Ireland’s first openly gay cabinet minister, Leo Varadkar, has hit out at Vice President-elect Mike Pence. Speaking to Irish radio he said that while he’d like to see the incoming VP visit Ireland he “profoundly disagreed” with his past support for gay conversion therapy. Varadkar is currently favorite to replace Taoiseach (Prime Minister) Enda Kenny as head of Fine Gael when he retires.

Varadkar, who currently serves as Minister for Social Protection and is widely talked about as a future Taoiseach, told listeners of RTÉ’s "Marian Finucane" show, “I don’t like what Trump and Pence stand for, particularly on social issues. The right approach, I think, with anyone is to respect their religion, respect their values and engage with them. That’s how you win over minds and soften hearts.”

“When it comes to Mike Pence, I’d like him to come to Ireland. I’d personally like to meet him. I’d love to tell him my story but more importantly I’d love to tell him the story of our country. The country of his ancestors and how we went from being one of the most conservative countries in the world [to where we are now]. That’s the way to deal with things.”

The Indiana Governor is a proud Irish American; his grandfather, Richard Michael Cawley, emigrated from County Sligo in 1923 and his great-grandmother came Co. Clare.

Mike Pence

Mike Pence

Taoiseach Enda Kenny received much criticism on social media after calling Pence on Friday in order to discuss the undocumented Irish, and, following the call, tweeting, “He [Pence] certainly knows Ireland and the issues that matter to our people.”

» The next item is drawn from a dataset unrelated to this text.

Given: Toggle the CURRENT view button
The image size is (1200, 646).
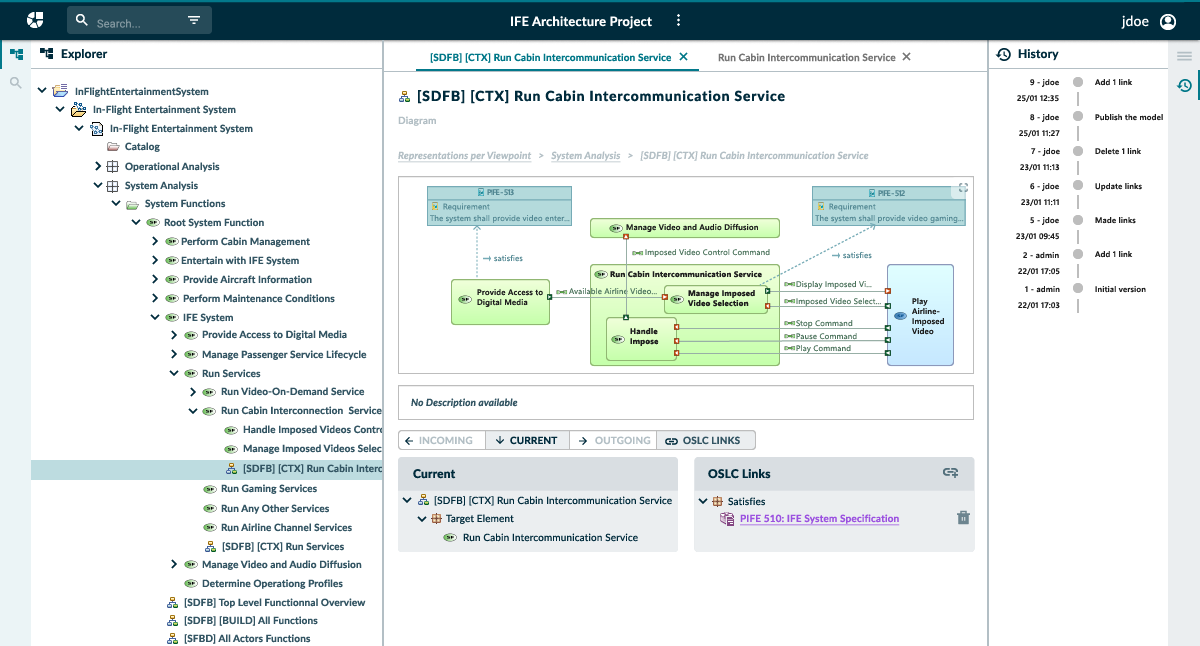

Despite the Republican Party’s hard-line anti-immigration platform, many consider Pence a potential ally within the new administration who could help get a deal for the estimated 50,000 undocumented Irish citizens living in America. In 2009 he was one of the few Republicans to meet the Irish Lobby for Immigration Reform (ILIR) while Congress was considering immigration reform, citing “April 11, 1923”, the date his grandfather landed at Ellis Island, as a reason.

Varadkar praised his boss’s diplomatic approach saying, “The most important thing to bear in mind is that the links that exist between Ireland and America are economic, they’re cultural, they’re family. Presidents and Vice Presidents, Taoisigh [Irish Prime Ministers] and ministers come and go but it’s very important that we maintain those links.”

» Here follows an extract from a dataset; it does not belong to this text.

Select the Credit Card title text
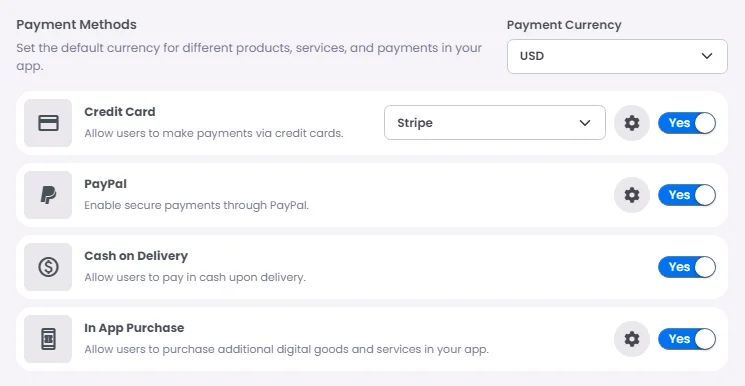745x386 pixels. click(x=120, y=112)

The Panel: @campaignforleo @1GaryGannon @niamhhourigan1 @philipoconnor & @TomLyonsBiz

— Marian Finucane (@MarianRTE) November 20, 2016

He also weighed in on the controversy surrounding the VP-elect’s visit to see a Broadway show Friday, saying, “It was quite ugly. He was booed on his entrance, booed during the play but at the end what happened was something very beautiful in my view and very powerful; as he was about to leave the cast lined up on the stage and the main actor who actually played a Vice President, Vice President Burr.. he stood up and spoke to Mike Pence and he welcomed him, said he hoped he’d took something from it... and he expressed the concerns of some Americans that the new administration might not protect them and that it might undermine inalienable rights and freedoms that are so much part of America.

“And to me I felt that was the right approach, that's the approach we should have when we deal with the new administration.”

37-year-old Leo Varadkar studied medicine at Trinity College, Dublin and was elected to the Dáil to represent the suburban constituency of Dublin West in 2007. Dubbed something of a rising star he was quickly promoted to the Fine Gael party’s frontbench where he was made its spokesman for Enterprise, Trade and Employment.

When the party was returned to Government in 2011 he was made Minister for Transport, Tourism and Sport in something of a shock move. He said at the time that while he knew, “a lot of facts...I don't play the sports."

He was later moved to the Department of Health and in the run up to Ireland’s referendum on same sex marriage in 2015 he came out publicly as a gay man, telling RTÉ, "it’s not something that defines me. I'm not a half-Indian politician, or a doctor politician or a gay politician for that matter. It’s just part of who I am, it doesn't define me, it is part of my character I suppose".

With Taoiseach Enda Kenny tipped to retire at some point within the next few years, Varadkar is the current favorite to succeed him; the Irish Times has described him as “leading the race” and in a poll last month the Sunday Independent 39% of voters backed him for the top job, 14 points higher than the number who supported his rumored rival Simon Coveney, the current Minister for Housing, Planning, Community and Local Government.